__TASK DIRECTIONS__.
Repeat the lines below word for word, changing nothing.

__RECORDS__.
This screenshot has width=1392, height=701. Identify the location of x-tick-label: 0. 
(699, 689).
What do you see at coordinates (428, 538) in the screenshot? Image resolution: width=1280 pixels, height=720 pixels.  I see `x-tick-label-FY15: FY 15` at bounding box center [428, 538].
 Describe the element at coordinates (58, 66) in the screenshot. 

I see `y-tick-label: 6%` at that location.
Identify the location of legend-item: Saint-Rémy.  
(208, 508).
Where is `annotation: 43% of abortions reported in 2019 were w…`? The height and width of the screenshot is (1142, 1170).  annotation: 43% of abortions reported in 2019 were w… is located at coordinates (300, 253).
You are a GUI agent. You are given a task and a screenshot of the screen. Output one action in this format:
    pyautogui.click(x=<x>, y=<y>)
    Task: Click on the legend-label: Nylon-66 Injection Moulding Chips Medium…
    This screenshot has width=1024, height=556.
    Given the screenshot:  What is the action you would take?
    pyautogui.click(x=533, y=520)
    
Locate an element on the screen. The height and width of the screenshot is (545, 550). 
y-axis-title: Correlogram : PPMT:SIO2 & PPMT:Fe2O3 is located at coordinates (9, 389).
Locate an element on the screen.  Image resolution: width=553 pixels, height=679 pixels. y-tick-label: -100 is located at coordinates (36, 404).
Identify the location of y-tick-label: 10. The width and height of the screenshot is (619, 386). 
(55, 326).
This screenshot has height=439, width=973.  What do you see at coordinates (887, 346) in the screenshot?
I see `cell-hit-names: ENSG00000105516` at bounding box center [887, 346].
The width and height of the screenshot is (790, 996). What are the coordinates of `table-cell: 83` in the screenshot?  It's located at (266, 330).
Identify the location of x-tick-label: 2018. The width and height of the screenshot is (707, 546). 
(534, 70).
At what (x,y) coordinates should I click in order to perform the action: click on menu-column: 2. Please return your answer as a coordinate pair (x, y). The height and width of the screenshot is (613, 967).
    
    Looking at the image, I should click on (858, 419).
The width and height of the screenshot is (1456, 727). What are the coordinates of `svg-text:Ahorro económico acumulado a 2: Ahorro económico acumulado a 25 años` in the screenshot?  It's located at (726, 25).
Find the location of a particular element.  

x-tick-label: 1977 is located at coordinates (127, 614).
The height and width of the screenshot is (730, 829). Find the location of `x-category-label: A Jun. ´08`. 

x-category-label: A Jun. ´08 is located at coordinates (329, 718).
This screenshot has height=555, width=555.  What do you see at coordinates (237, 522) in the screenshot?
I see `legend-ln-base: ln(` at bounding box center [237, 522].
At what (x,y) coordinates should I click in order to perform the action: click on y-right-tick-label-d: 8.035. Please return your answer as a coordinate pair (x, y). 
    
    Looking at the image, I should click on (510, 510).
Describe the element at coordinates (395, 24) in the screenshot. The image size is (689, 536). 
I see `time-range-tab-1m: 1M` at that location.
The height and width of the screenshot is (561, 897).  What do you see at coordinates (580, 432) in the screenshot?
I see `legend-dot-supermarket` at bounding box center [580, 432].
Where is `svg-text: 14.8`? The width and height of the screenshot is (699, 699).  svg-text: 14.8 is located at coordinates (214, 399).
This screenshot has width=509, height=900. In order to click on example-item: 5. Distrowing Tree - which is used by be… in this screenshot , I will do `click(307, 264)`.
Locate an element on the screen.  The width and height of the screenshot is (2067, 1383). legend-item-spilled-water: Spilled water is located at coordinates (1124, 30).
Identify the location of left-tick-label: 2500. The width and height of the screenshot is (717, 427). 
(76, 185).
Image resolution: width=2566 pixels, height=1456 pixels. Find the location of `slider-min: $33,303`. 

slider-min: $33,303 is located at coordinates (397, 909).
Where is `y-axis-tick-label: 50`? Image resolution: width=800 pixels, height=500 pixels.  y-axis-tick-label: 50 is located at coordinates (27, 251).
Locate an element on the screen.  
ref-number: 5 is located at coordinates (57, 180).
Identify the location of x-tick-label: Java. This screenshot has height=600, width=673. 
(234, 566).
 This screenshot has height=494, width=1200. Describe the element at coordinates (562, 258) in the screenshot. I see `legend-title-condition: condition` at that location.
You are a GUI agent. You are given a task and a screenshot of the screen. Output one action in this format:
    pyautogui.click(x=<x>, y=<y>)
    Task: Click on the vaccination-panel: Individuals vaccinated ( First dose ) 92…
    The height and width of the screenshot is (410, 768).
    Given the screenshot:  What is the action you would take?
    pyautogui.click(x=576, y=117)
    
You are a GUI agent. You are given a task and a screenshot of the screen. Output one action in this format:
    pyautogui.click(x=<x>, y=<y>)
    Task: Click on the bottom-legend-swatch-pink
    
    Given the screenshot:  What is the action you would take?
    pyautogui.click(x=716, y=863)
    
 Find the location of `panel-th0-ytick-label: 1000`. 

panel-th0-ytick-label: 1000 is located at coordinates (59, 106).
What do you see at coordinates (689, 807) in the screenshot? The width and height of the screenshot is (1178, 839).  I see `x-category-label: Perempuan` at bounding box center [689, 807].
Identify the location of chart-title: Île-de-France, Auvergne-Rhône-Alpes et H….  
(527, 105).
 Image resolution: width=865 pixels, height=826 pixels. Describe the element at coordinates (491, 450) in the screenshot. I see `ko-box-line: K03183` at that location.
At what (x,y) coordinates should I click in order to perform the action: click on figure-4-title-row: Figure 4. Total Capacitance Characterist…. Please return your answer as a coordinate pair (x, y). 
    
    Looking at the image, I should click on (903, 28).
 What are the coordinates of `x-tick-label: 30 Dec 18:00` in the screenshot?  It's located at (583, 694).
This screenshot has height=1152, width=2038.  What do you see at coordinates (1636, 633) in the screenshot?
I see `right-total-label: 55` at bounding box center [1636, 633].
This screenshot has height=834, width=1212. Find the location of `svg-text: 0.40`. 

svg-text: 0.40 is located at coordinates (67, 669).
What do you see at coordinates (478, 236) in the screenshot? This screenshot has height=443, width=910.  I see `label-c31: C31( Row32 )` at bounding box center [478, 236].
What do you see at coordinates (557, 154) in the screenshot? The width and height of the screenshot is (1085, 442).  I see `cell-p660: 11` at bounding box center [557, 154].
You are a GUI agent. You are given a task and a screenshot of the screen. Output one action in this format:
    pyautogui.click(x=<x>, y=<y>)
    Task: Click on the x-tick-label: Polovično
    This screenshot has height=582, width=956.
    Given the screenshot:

__ANSWER BOX__.
This screenshot has width=1392, height=701. Identify the location of x-tick-label: 0. 
(699, 689).
What do you see at coordinates (428, 538) in the screenshot? Image resolution: width=1280 pixels, height=720 pixels.  I see `x-tick-label-FY15: FY 15` at bounding box center [428, 538].
 Describe the element at coordinates (58, 66) in the screenshot. 

I see `y-tick-label: 6%` at that location.
Identify the location of legend-item: Saint-Rémy.  
(208, 508).
Where is `annotation: 43% of abortions reported in 2019 were w…`? The height and width of the screenshot is (1142, 1170).  annotation: 43% of abortions reported in 2019 were w… is located at coordinates (300, 253).
You are a GUI agent. You are given a task and a screenshot of the screen. Output one action in this format:
    pyautogui.click(x=<x>, y=<y>)
    Task: Click on the legend-label: Nylon-66 Injection Moulding Chips Medium…
    This screenshot has width=1024, height=556.
    Given the screenshot:  What is the action you would take?
    pyautogui.click(x=533, y=520)
    
Locate an element on the screen. The height and width of the screenshot is (545, 550). 
y-axis-title: Correlogram : PPMT:SIO2 & PPMT:Fe2O3 is located at coordinates (9, 389).
Locate an element on the screen.  Image resolution: width=553 pixels, height=679 pixels. y-tick-label: -100 is located at coordinates (36, 404).
Identify the location of y-tick-label: 10. The width and height of the screenshot is (619, 386). 
(55, 326).
This screenshot has height=439, width=973.  What do you see at coordinates (887, 346) in the screenshot?
I see `cell-hit-names: ENSG00000105516` at bounding box center [887, 346].
The width and height of the screenshot is (790, 996). What are the coordinates of `table-cell: 83` in the screenshot?  It's located at (266, 330).
Identify the location of x-tick-label: 2018. The width and height of the screenshot is (707, 546). 
(534, 70).
At what (x,y) coordinates should I click in order to perform the action: click on menu-column: 2. Please return your answer as a coordinate pair (x, y). The height and width of the screenshot is (613, 967).
    
    Looking at the image, I should click on (858, 419).
The width and height of the screenshot is (1456, 727). What are the coordinates of `svg-text:Ahorro económico acumulado a 2: Ahorro económico acumulado a 25 años` in the screenshot?  It's located at (726, 25).
Find the location of a particular element.  

x-tick-label: 1977 is located at coordinates (127, 614).
The height and width of the screenshot is (730, 829). Find the location of `x-category-label: A Jun. ´08`. 

x-category-label: A Jun. ´08 is located at coordinates (329, 718).
This screenshot has height=555, width=555.  What do you see at coordinates (237, 522) in the screenshot?
I see `legend-ln-base: ln(` at bounding box center [237, 522].
At what (x,y) coordinates should I click in order to perform the action: click on y-right-tick-label-d: 8.035. Please return your answer as a coordinate pair (x, y). 
    
    Looking at the image, I should click on (510, 510).
Describe the element at coordinates (395, 24) in the screenshot. The image size is (689, 536). 
I see `time-range-tab-1m: 1M` at that location.
The height and width of the screenshot is (561, 897).  What do you see at coordinates (580, 432) in the screenshot?
I see `legend-dot-supermarket` at bounding box center [580, 432].
Where is `svg-text: 14.8`? The width and height of the screenshot is (699, 699).  svg-text: 14.8 is located at coordinates (214, 399).
This screenshot has width=509, height=900. In order to click on example-item: 5. Distrowing Tree - which is used by be… in this screenshot , I will do `click(307, 264)`.
Locate an element on the screen.  The width and height of the screenshot is (2067, 1383). legend-item-spilled-water: Spilled water is located at coordinates (1124, 30).
Identify the location of left-tick-label: 2500. The width and height of the screenshot is (717, 427). 
(76, 185).
Image resolution: width=2566 pixels, height=1456 pixels. Find the location of `slider-min: $33,303`. 

slider-min: $33,303 is located at coordinates (397, 909).
Where is `y-axis-tick-label: 50`? Image resolution: width=800 pixels, height=500 pixels.  y-axis-tick-label: 50 is located at coordinates (27, 251).
Locate an element on the screen.  
ref-number: 5 is located at coordinates (57, 180).
Identify the location of x-tick-label: Java. This screenshot has height=600, width=673. 
(234, 566).
 This screenshot has height=494, width=1200. Describe the element at coordinates (562, 258) in the screenshot. I see `legend-title-condition: condition` at that location.
You are a GUI agent. You are given a task and a screenshot of the screen. Output one action in this format:
    pyautogui.click(x=<x>, y=<y>)
    Task: Click on the vaccination-panel: Individuals vaccinated ( First dose ) 92…
    The height and width of the screenshot is (410, 768).
    Given the screenshot:  What is the action you would take?
    pyautogui.click(x=576, y=117)
    
You are a GUI agent. You are given a task and a screenshot of the screen. Output one action in this format:
    pyautogui.click(x=<x>, y=<y>)
    Task: Click on the bottom-legend-swatch-pink
    
    Given the screenshot:  What is the action you would take?
    pyautogui.click(x=716, y=863)
    
 Find the location of `panel-th0-ytick-label: 1000`. 

panel-th0-ytick-label: 1000 is located at coordinates (59, 106).
What do you see at coordinates (689, 807) in the screenshot? The width and height of the screenshot is (1178, 839).  I see `x-category-label: Perempuan` at bounding box center [689, 807].
Identify the location of chart-title: Île-de-France, Auvergne-Rhône-Alpes et H….  
(527, 105).
 Image resolution: width=865 pixels, height=826 pixels. Describe the element at coordinates (491, 450) in the screenshot. I see `ko-box-line: K03183` at that location.
At what (x,y) coordinates should I click in order to perform the action: click on figure-4-title-row: Figure 4. Total Capacitance Characterist…. Please return your answer as a coordinate pair (x, y). 
    
    Looking at the image, I should click on (903, 28).
 What are the coordinates of `x-tick-label: 30 Dec 18:00` in the screenshot?  It's located at (583, 694).
This screenshot has height=1152, width=2038.  What do you see at coordinates (1636, 633) in the screenshot?
I see `right-total-label: 55` at bounding box center [1636, 633].
This screenshot has height=834, width=1212. Find the location of `svg-text: 0.40`. 

svg-text: 0.40 is located at coordinates (67, 669).
What do you see at coordinates (478, 236) in the screenshot? This screenshot has height=443, width=910.  I see `label-c31: C31( Row32 )` at bounding box center [478, 236].
What do you see at coordinates (557, 154) in the screenshot? The width and height of the screenshot is (1085, 442).  I see `cell-p660: 11` at bounding box center [557, 154].
You are a GUI agent. You are given a task and a screenshot of the screen. Output one action in this format:
    pyautogui.click(x=<x>, y=<y>)
    Task: Click on the x-tick-label: Polovično
    This screenshot has height=582, width=956.
    Given the screenshot:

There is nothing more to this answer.